Posts Tagged ‘Ulrik Koren’

Syttende Mai—Old Traditions, New Directions

May 22, 2012

I happened to be in Decorah, Iowa last week on Syttende Mai, Norway’s Constitution Day. Decorah goes all out with a Nordic Fest in July, so I knew the Syttende Mai celebration would be low-key. It was, and it was delightful.

I was lucky enough to be invited to attend the local Sons of Norway – Valdres Lodge Norwegian Constitution Day Dinner on May 15th, which was a treat even without reference to the holiday. First, I met a lot of lovely people.

Gathering in the fellowship hall.

Second, I love any gathering that includes traditional foods.

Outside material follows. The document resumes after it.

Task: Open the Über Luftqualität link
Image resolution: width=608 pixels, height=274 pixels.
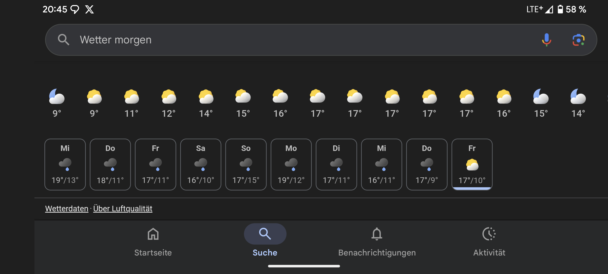Action: coord(123,209)
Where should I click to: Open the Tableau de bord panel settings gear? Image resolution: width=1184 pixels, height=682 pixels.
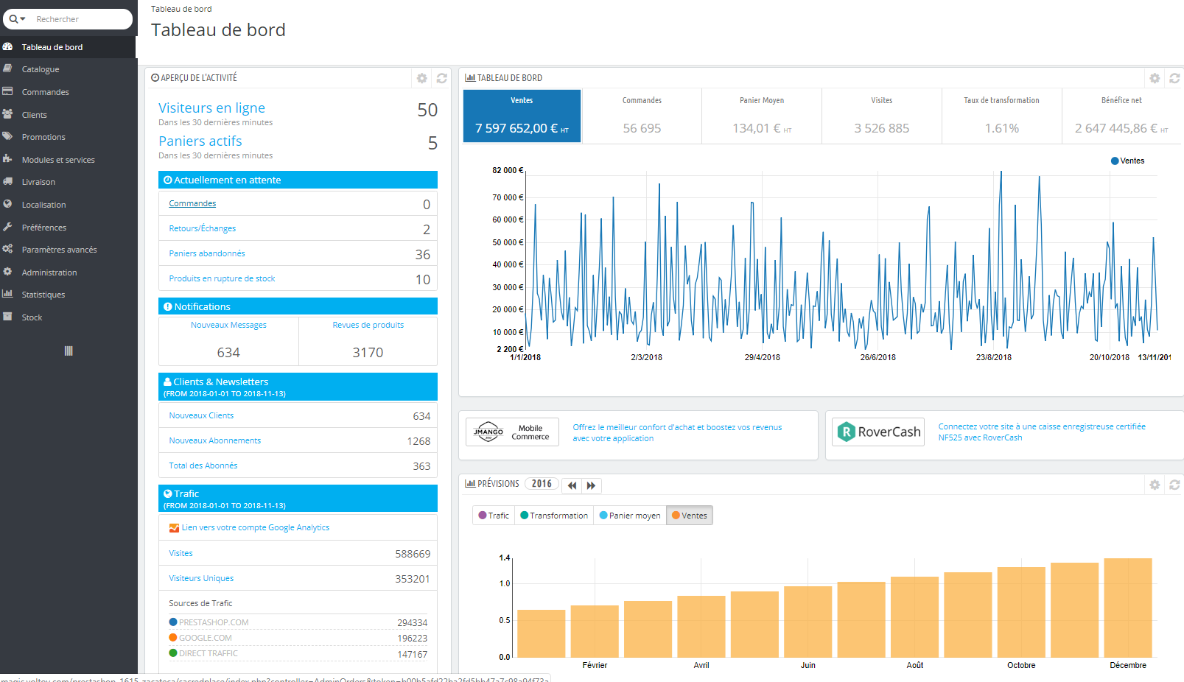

Lefse, which I like best spread with a little butter and brown sugar, then rolled up.

Several options for dessert, all traditional Norwegian favorites.

And third, the meal and meeting took place at the beautiful Washington Prairie Lutheran Church outside of town. This was the congregation (then known as the Little Iowa congregation) that called Ulrik Vilhelm Koren  to serve as pastor in 1853. Ulrik’s wife Elisabeth accompanied him, and The Diary of Elisabeth Koren, 1853-1855 is a must-read for anyone interested in the immigrant experience.

The church is on a hill, surrounded by farmland. I can imagine people looking up from their labors and taking comfort from seeing the spire.

The modern church clearly cherishes its history.  And the people I met at the dinner do too. I’ve visited ethnic festivals in towns where the celebration has become part of the community’s heritage, more so than the people who actually live there now.  Not so here.

After-dinner entertainment included a beautiful mini-recital by Rachel Storlie.

On to May 17th. One of the things I like about Syttende Mai is that it is a non-military holiday, and festivities often focus on children. In Decorah, children celebrate with a traditional parade from the courthouse to Vesterheim Norwegian-American Museum.

Perfect weather for a parade!

The parade was followed by a street performance by The Nordic Dancers of Decorah.

Students audition for the Nordic Dancers in the third grade, and make a ten-year commitment!

The Junior and Senior Nordic Dancers performed some of the  thirty-plus traditional folk dances in their repertoire.

The dancers also invited anyone in the crowd to come out and join them for a dance.

A good time was had by all!

Later that day came a wonderful climax to the festivities:  opening of a formal exhibit in one of Vesterheim’s galleries featuring the work of 4th grade students.  They had spent six weeks visiting the museum, studying the immigrant and pioneer experience.

How many fourth graders get to see their work formally displayed in a museum? Pretty cool.

Each student then chose a special project, and wrote an immigrant diary.

I was impressed with the projects!

Many kids mentioned that working on their project with a parent or grandparent was the best part of the experience.  They also became comfortable spending time in a museum.

Intergenerational sharing was one of the program highlights, both during the project phase and at the grand opening.

Some of the kids focused on Norwegian culture and heritage for their projects.  Others used Norwegian studies as a springboard to delve into their own cultural identity—whatever that might be—or a group that interested them.
Which is what visiting places like Vesterheim Norwegian-American Museum, or a Sons of Norway Lodge’s Syttende Mai celebration, so special—even for non-Norwegians like me.  It’s fun to explore the traditions and heritage preserved by descendants of the Scandinavian pioneers who settled the area in the 19th century. It’s also meaningful to consider how their stories reflect our own.